Sonunda çıkışa ulaştıklarında Taehyung'un aniden durdu ve arkasına döndü. Jeongguk'un çantasını tek omzuna atarak -renkli broşlarla kaplı su yeşili sırt çantası onun omzunda inanılmaz absürt duruyordu- montunu eline alıp giymesine yardım ettiğinde hafifçe yutkundu ve gözlerine baktı. Alışmaya çalışıyordu, alışmak zorundaydı.

Tanrı aşkına, neden yanında bu kadar çocuksu görünüyordu?

Taehyung öne eğildi. Montunun fermuarını çekip küçüğünün içten içe düşüncelerinde utançla ağladığını duyabiliyormuş gibi sorgulayan bir bakış attıktan sonra gülümsedi ve yeniden tuttu elini. Jeongguk nereye gittiklerini soracağı sırada bir bankın önünde durmuşlardı. Sıradan bir bank değildi.

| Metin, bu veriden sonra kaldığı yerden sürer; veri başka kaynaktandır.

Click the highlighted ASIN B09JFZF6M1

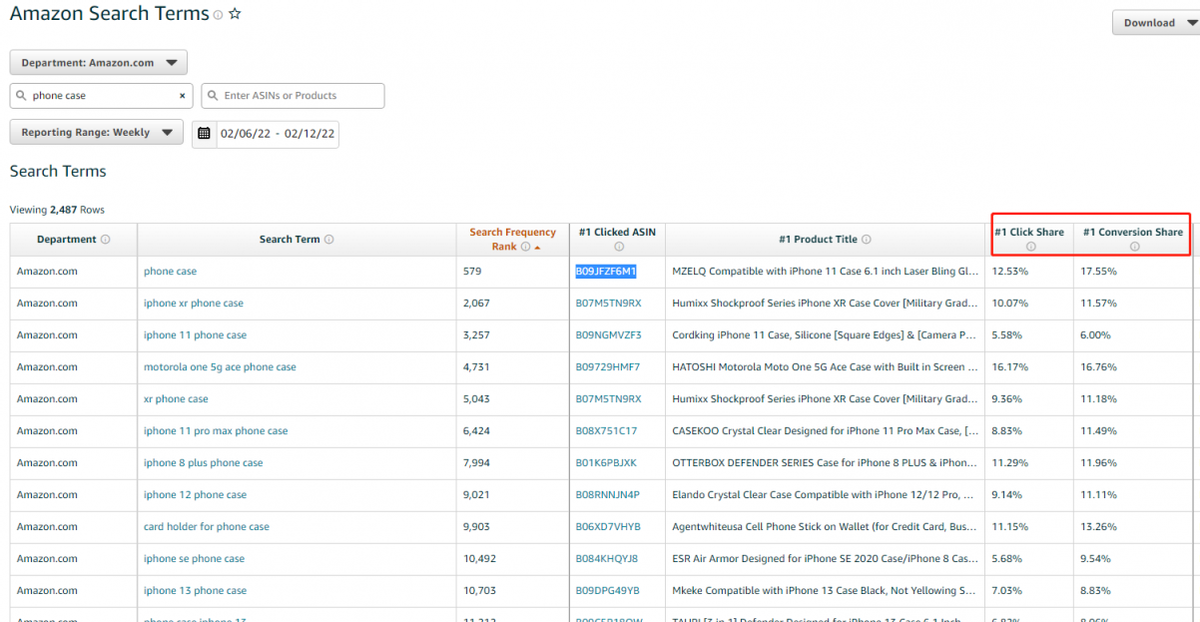(605, 271)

Burası ona ilk mesajı attığı anda oturduğu banktı.

Önce Taehyung oturdu banka. Jeongguk'un çantasını yanına bıraktı ve üzerindeki kabanı çıkardı. Ardından tepesinde dikilmiş küçüğünün oturması için yanını pat patladı. Jeongguk derin bir iç çekse de itiraz etmemiş, onun için ayırdığı bank ucuna oturmuştu. Beklemediği şeyse Taehyung'un kabanını Jeongguk'un dizlerine örttükten sonra bacaklarını banktan dışarı uzatması ve başını dizine yaslayıp boylu boyunca uzanarak kucağına yatmasıydı.

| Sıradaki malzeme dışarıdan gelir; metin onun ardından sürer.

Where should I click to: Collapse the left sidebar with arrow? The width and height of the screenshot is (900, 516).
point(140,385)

Elleri havada öylece asılı kaldı.

Bambaşka bir açıydı. Jeongguk'un nefesini kesecek kadar farklı bir açıydı bu. Dudakları aralanırken iri gözlerle baktı dizlerine yatan adamın çehresine. Gözlerini kırpmayı bile unuttu. Her an avına atılmaya hazır bir kaplanı andıran çekik gözlerini çevreleyen kirpikleri upuzundu ve gölgesi belirgin elmacık kemiklerine düşüyordu. İlgiyle bakıyordu Jeongguk'a. Ne kadar vahşi olursa olsun tanımak ister gibi bakıyordu. Dolgun dudakları düz bir çizgi halindeydi ve Jeongguk havada asılı kalan ellerini istemsizce o dudaklara uzattı. Parmak uçları hissettiği sıcaklıkla uyuşuverdi.

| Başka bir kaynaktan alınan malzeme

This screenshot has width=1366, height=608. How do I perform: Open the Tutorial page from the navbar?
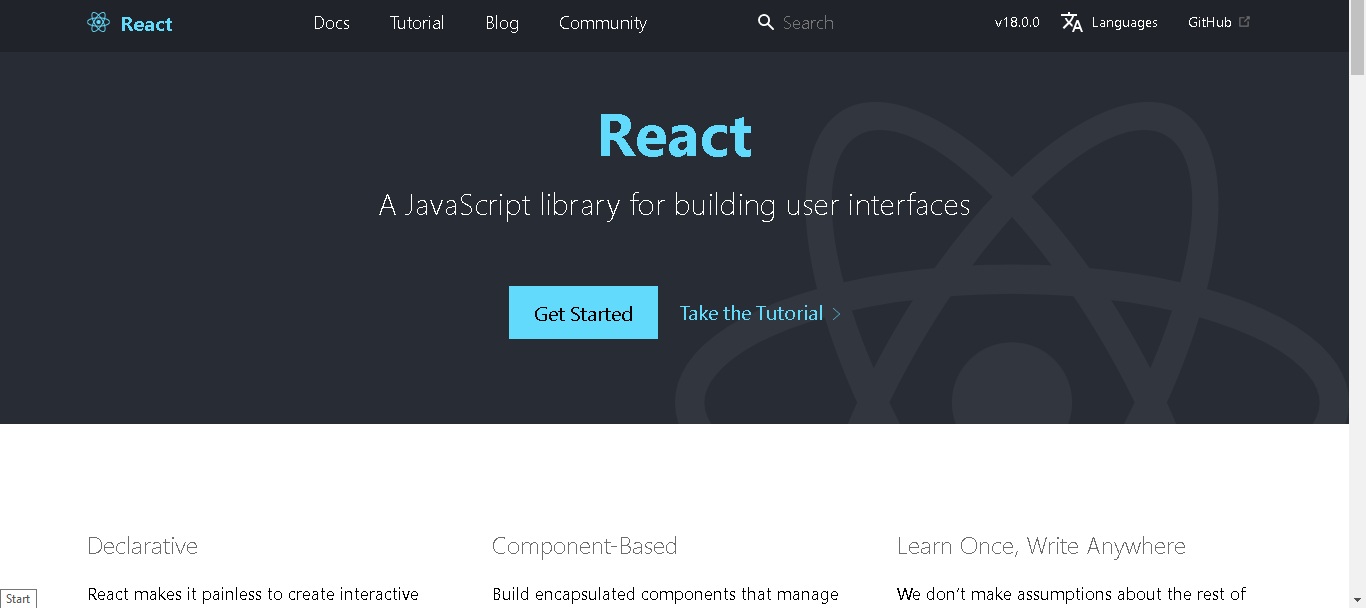click(x=417, y=22)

"Üşümüyor musun?" diye sordu kendi sesini çok uzaklardan işiterek. Hava oldukça serindi ve kabanını Jeongguk'un dizlerine örtüp sadece gömleğiyle kalmış olmasına rağmen teni, tıpkı dudakları gibi küçük olanın uyluklarını ısıtacak kadar sıcaktı. Parmak uçlarının temas ettiği dudakları anlamlandıramadığı, buruk bir edayla kıvrılırken başını olumsuzca iki yana salladı.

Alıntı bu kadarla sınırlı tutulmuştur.